Wednesday, 31 March 2010

Chi Sau interlude

 
For the best part of twenty years now I've been disappearing to training several evenings a week. Not unreasonably people ask me - 'what do you actually do there ?' So as some sort of answer I've included this clip of a couple of my Wing Chun brothers playing chi-sau at our school. Apologies for the Blair Witch quality of the footage - and the squeaking is coming from rubber soles on a wooden floor, we don't really train in an aviary.

One very important point to make - when clips like this go up on YouTube or wherever it usually provokes a barrage of negative comments from Walter Mitty types who couldn't fight their way out of a paper bag saying 'but that would never work in the real world'. In answer to that - this is a clip of chi-sau not fighting - it's two old friends playing an exercise which has been developed to condition body positioning and mechanics, techniques and reflexes.

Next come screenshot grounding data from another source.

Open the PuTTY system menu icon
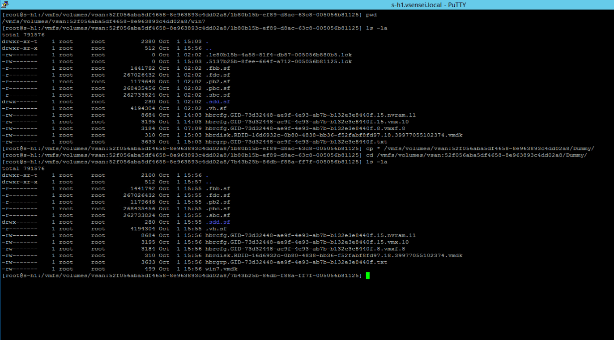Viewport: 614px width, 340px height. 4,5
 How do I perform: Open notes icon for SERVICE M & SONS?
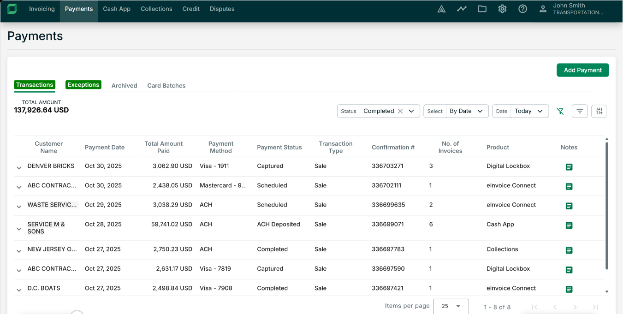[x=569, y=225]
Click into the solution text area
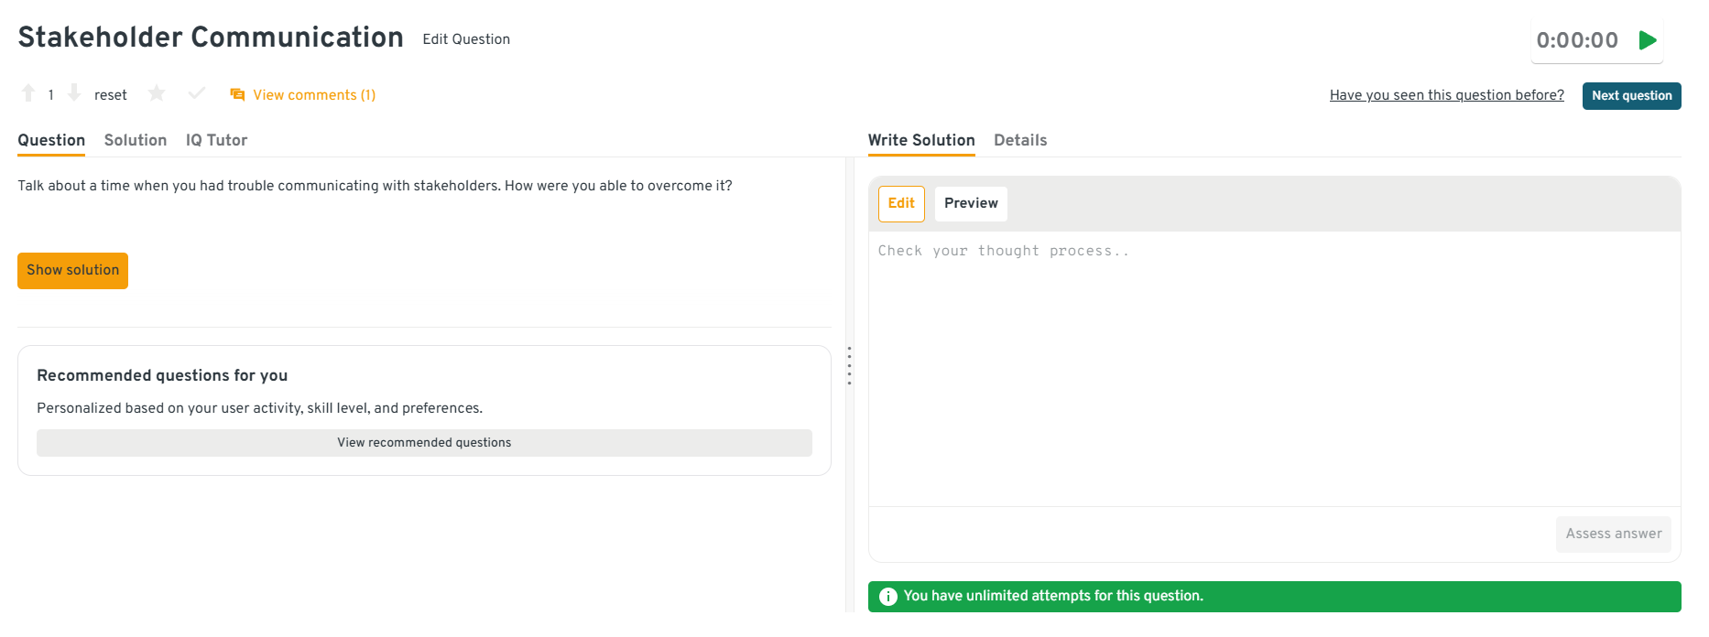Viewport: 1709px width, 637px height. pos(1273,366)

Did I mention that it's also fun ?

3 comments:

Madam Miaow said...

It's not just about whether the actual moves work in real life (good kung-fu sifus teach moves that do), it's about developing sensitivity by feel and not just sight. Chi sau is amazing for doing this and I miss the practise.

Thanks for the interesting video post. These guys look good. My only query is that they separate quite a lot more than they should for the sensitivity aspect. But you can see these guys are going to be effective in a ruck, especially the one in the white T-shirt.

Journeyman said...
This comment has been removed by the author.
Journeyman said...

Thanks - you obviously understand what chi-sau is about - it is a much misunderstood concept.

At our school we do tend to be more mobile than some - and there is quite a lot of 'entries' going on in this clip. But we also spend a lot of time in more static lok-sau practice developing sensitivity.

Quite often in the course an evening working with a partner we will naturally build up from lok-sau into a freer play as you see here.

The guys in the clip are both friends that I touch hands with regularly so obviously I am biased - but I would vouch for the fact that they are both effective fighters.